*What needs to be done*.
Reproduce the following data verbatim, omitting the pictures.

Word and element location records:
-=-=-=-=-

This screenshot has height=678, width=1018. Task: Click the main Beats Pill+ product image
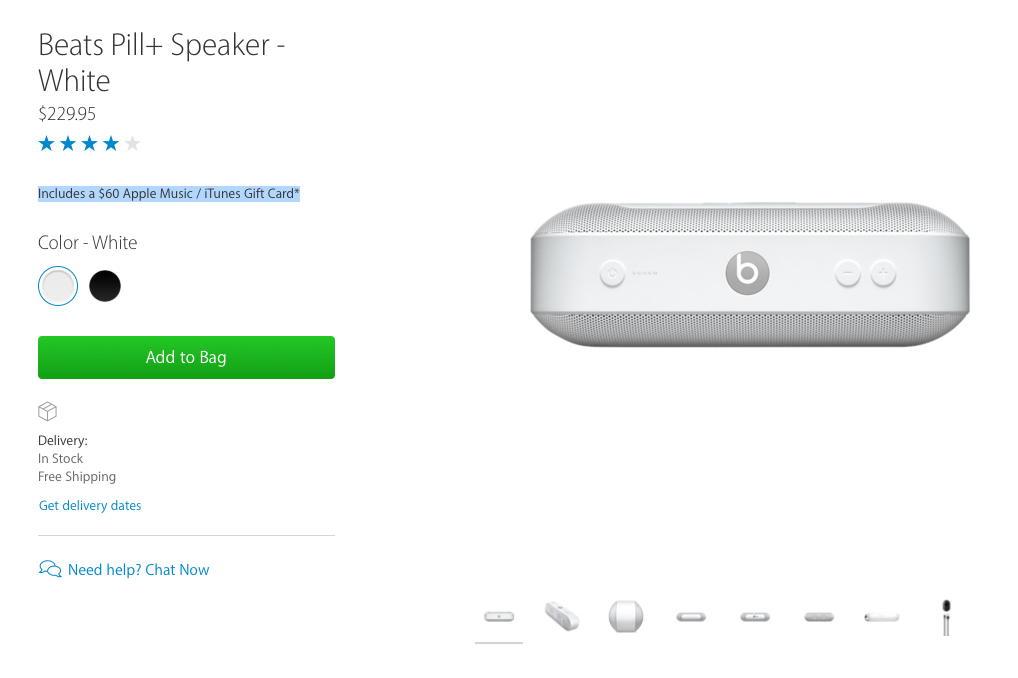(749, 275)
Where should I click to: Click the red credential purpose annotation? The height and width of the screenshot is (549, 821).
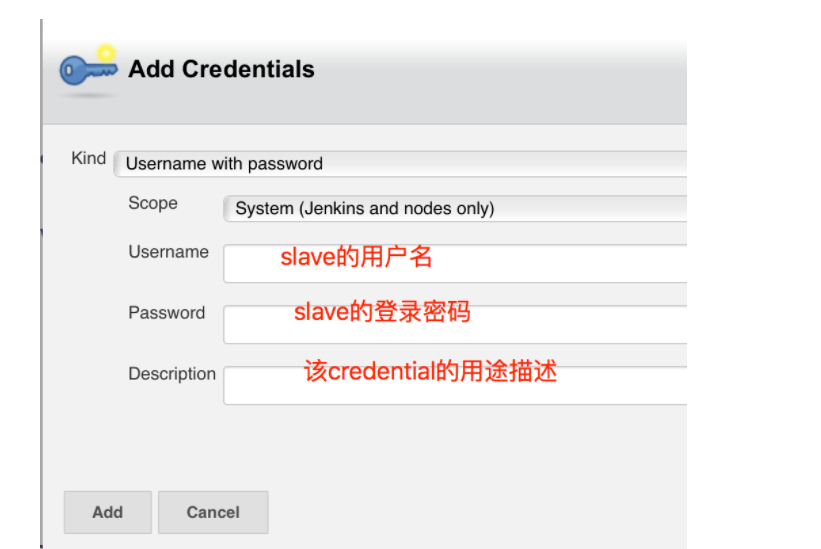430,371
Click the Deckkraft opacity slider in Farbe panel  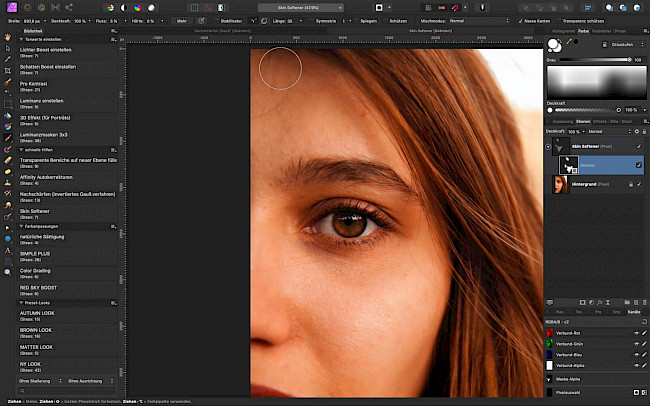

-=-=-=-=-

*Answer for this exercise*.
This screenshot has height=678, width=1018. Task: Click the main Beats Pill+ product image
(749, 275)
Where should I click to: Click the red credential purpose annotation? The height and width of the screenshot is (549, 821).
430,371
Click the Deckkraft opacity slider in Farbe panel  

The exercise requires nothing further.